Entre as medidas elencadas pelo plano para aumentar o aporte de recurso privado às instituições está a constituição de fundos patrimoniais, que concentrariam doações, e a destinação a elas do rendimento de fundos negociados em Bolsa.
Esse ponto gerou críticas por parte de pessoas da área, como Renato Janine Ribeiro, ex-ministro da Educação do governo Dilma Rousseff (PT), que afirmou não ser adequado financiar a educação com um recurso tão vulnerável a variações por fatores externos.
O professor da FGV pondera, por outro lado, que é possível utilizar mecanismos para evitar especulação dos fundos negociados em Bolsa.
Afirma ainda que a diversificação de fontes de recurso pode ser benéfica por deixar as universidades menos vulneráveis a oscilações em uma fonte apenas.
De toda forma, dificilmente as instituições de ensino e pesquisa conseguem se blindar em cenários econômicos desfavoráveis.
Em 2008, a Universidade Harvard, por exemplo, viu o seu fundo patrimonial, responsável por mais de um terço do financiamento de suas atividades, perder 22% do seu valor em apenas quatro meses. Outras universidades americanas sofreram baques semelhantes.
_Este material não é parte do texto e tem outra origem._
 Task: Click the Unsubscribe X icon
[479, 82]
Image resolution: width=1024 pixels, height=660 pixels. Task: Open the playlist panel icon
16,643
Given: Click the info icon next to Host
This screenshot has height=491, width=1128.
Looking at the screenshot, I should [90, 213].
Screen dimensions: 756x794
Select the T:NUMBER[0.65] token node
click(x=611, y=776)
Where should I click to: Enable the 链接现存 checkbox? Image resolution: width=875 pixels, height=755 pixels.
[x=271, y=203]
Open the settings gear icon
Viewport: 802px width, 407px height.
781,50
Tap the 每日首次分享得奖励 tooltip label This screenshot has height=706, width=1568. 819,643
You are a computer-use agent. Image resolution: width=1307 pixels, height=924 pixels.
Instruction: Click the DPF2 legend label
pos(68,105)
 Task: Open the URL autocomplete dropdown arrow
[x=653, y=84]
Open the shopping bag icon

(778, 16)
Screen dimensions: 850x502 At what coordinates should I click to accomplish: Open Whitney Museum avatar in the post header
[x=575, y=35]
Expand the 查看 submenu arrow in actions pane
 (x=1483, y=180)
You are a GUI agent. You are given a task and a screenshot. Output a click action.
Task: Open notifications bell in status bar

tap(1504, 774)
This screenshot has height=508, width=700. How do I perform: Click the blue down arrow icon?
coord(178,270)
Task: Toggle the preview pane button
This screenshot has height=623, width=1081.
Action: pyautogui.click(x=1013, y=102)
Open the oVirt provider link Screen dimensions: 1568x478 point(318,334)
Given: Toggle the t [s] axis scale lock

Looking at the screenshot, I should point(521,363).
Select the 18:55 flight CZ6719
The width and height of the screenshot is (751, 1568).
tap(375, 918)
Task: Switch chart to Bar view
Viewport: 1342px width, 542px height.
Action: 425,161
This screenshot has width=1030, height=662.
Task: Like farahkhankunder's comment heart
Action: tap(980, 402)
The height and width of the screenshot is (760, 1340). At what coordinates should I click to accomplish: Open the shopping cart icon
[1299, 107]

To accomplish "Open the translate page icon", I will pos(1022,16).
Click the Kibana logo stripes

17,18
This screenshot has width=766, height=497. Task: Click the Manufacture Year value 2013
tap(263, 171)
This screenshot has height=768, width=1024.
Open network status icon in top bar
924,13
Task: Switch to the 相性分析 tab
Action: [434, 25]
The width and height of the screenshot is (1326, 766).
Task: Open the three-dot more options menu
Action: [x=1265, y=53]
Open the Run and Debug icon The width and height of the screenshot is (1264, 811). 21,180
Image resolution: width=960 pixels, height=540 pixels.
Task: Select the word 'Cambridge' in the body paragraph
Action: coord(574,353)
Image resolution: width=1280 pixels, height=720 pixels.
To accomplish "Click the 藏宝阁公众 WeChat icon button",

Por questões como essa, o plano do MEC tem sido questionado pelo risco de o Future-se se traduzir em uma redução dos repasses de recurso público às universidades, que já enfrentam um bloqueio de verbas de 30% de suas despesas discricionárias (não obrigatórias). A pasta nega.
“Não podemos depender de financiamento privado para verbas do dia a dia”, afirma o pró-reitor da UFPR. “O recurso privado é muito bem-vindo, mas tem que servir para complementar as ações”, completa.